### COSA FARE
Prosegui il testo sulla trasmissione della filosofia greca a Bisanzio, cominciando subito dopo la sua ultima frase.

**** TESTO DA LEGGERE ****

Inoltre, con quei tre monumentali volumina giungevano tre tra i più colti e influenti intellettuali bizantini: l’erudito metropolita di Nicea Basilio Bessarione (ca. 1408-1472), il suo antico maestro Giorgio Gemisto Pletone (1355-1452) e il futuro patriarca di Costantinopoli Giorgio Gennadio Scolario (ca. 1405-1472), tre personaggi che rivestiranno negli anni a seguire un ruolo fondamentale, risvegliando la passione per la filosofia e le sue dottrine sino ad allora in parte inaccessibili.

Per quel che riguarda la filosofia, ma non solo, il periodo di strutturazione dei canali di trasmissione del sapere antico, e dunque il momento decisivo per la sopravvivenza delle opere frutto della sapienza greca, è da individuare in quel gruppo di secoli che va sotto il nome di Tarda Antichità (fine III-VI secolo d.C.). È questo il tempo in cui, per opera soprattutto delle scuole neoplatoniche di Atene e Alessandria, si strutturano quei curricula scolastici che saranno trasferiti nella Costantinopoli medioevale e che sopravviveranno, praticamente inalterati, sino alla fine dell’impero bizantino (1453).
Già nel IV secolo, infatti, la gran parte dell’enorme mole di produzione filosofica era divenuta pressoché irreperibile, e anche le opere dei fondatori o dei più noti rappresentanti delle scuole filosofiche maggiori, come gli Stoici, gli Epicurei, i Pitagorici, i Cinici o gli Scettici, in realtà sopravvivono per noi per lo più solo grazie alle citazioni o agli estratti dei filosofi Neoplatonici (attivi dal III secolo in poi). Dunque, furono soprattutto Platone e Aristotele, in quanto padri dei due più grandi sistemi filosofici dell’antichità, a godere delle cure di altri filosofi, che li lessero, li studiarono, li commentarono e postillarono così da riuscire ad assicurare, almeno alla maggior parte della loro produzione, un posto anche nelle biblioteche di Costantinopoli. A Bisanzio, infatti, si era continuato a leggere, a copiare e ancora a commentare proprio quei testi, con l’eccezione di pochissimi altri, divenuti canonici già secoli prima.

**** SEZIONE DATI ****

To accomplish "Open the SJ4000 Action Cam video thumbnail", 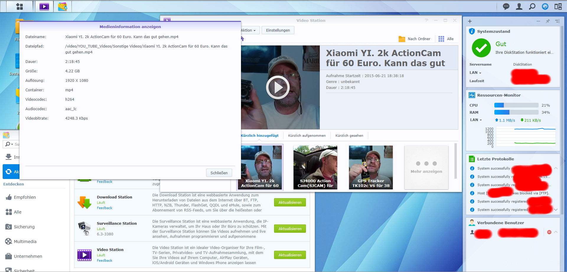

****

### RISULTATO DEL COMPITO
Tuttavia la filosofia non occupava più la prestigiosa sede di culmine del sapere, ma era stata subordinata, come un’ancella, alla più nobile teologia, unica fonte della vera sapienza e della verità. Agli occhi di un bizantino colto, Aristotele e Platone valevano quasi esclusivamente come modelli per l’arte del ragionamento (logica) o per l’arte della parola (retorica).

Nel IX secolo ci sono personalità di grande rilievo: è il caso di Leone il Filosofo, che personalmente revisionò il testo di Platone, e di Areta di Patrasso, arcivescovo di Cesarea. Inoltre riveste un’importanza particolare il progetto editoriale rappresentato da un folto gruppo di manoscritti noto come “collezione filosofica”, della quale uno splendido esemplare è il Laur. Plut. 80.9. Nonostante le origini di questa raccolta, che comprende in maggioranza scritti di Platone e Aristotele, ma anche dei loro commentatori tardo antichi (Proclo, Damascio, Olimpiodoro, Albino, Simplicio, Ammonio, Alessandro di Afrodisia), rimangano ancora avvolte nel mistero, è innegabile che essa testimoni un interesse eccezionale per la filosofia ellenica proprio tra IX e X secolo.
Con la prima età dei Paleologi si aprì una grande stagione all’insegna del recupero dei testi classici – e dei libri –, e dunque anche filosofici, ideologicamente volta a recuperare un’identità che sembrava essere stata profondamente sfigurata con l’esilio del periodo niceno.
Alla fine del XIV secolo a Firenze si ebbero anche i primi acquisti di libri di Platone e Aristotele direttamente dalla Grecia: in tal modo Leonardo Bruni (1370-1444) poteva intraprendere la sua impresa di traduzione dagli originali greci, prima di Platone, del quale curò le versioni di numerosi dialoghi, e poi di Aristotele, che lo impegnò soprattutto per l’Etica Nicomachea e la Politica.
Prolifico traduttore fu pure Francesco Filelfo (1398-1481), insegnante di greco, conscio dell’importanza di dover leggere i testi nella loro lingua originale. Negli anni 1429-1433 a Firenze egli lesse per i suoi studenti l’Etica Nicomachea di Aristotele, il cui splendido esemplare, recante le note in greco di sua mano, è il Laur. Plut. 81.11.